# Hougham battery dressing station, Dover, December '15



## zender126 (Oct 18, 2016)

This was the last stop on a day out in Dover back in December, after seeing some awesome reports I had to go and see the place for myself! After scrambling around in the bushes (whilst it rained hard and was dark) we finally found the way in but didnt have long to spend here so my photos were all a bit rushed, I keep meaning to go back again but I've no idea what the current state of access is.

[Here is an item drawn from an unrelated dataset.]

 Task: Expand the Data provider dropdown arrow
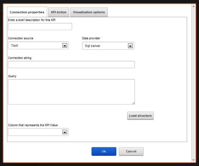pos(130,46)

Hougham battery was built in 1941, had 3 concrete emplacements each with an 8" naval gun and magazines underneath. The Dressing station was built underground in the same style as other Dover deep shelters except this one had a very long inclined entrance at quite a shallow angle, probably for easier access for casualties. One of the other two steeper entrances had steps and also a smooth concrete ramp (maybe also for hoisting stretchers up and down).
Some of the site was buried using spoil from an aborted cross channel tunnel attemptin the 70's. The road has been widened a lot over the years so this has encroached on the site too. The gun positions are gone but the odd magazine is accessible, as are the observation post, plotting room and other surface buildings but they are on the other side of the very busy road.
The main tunnel was the most impressive feature here, it was dead straight and not far off 100 metres long!

inclined entrance tunnel



















Main tunnel















remains of toilet cubicles



Blocked entry tunnel, this one seemed very steep






Cheers for looking


----------



## Wrench (Oct 18, 2016)

Bloody splendid pics. 
Like this place lots


----------



## smiler (Oct 18, 2016)

That is darn good, the last shot made me chuckle, Sound Job, Many Thanks,


----------



## HughieD (Oct 18, 2016)

Tidy set there!


----------



## oldscrote (Oct 18, 2016)

Lovely stuff zender.There's a whole rake of historical stuff about the battery here

Hougham 8" Battery, Dover


----------



## Sam Haltin (Oct 19, 2016)

Nicely done. A fair bit of history here.


----------



## SlimJim (Oct 19, 2016)

Decent spot is this. Lol at the gift shop sign...Dover tour bus humour


----------



## Mikeymutt (Oct 19, 2016)

That was really interesting.great pics too


----------



## flyboys90 (Oct 19, 2016)

Amazing condition of the corrugated cladding in fact it all looks pretty good.Nice one thanks for showing.


----------



## The Wombat (Oct 19, 2016)

Very nice photos. 
Thanks for sharing


----------



## Newage (Oct 19, 2016)

Cracking set of pictures, the last one is epic.

Cheers newage


----------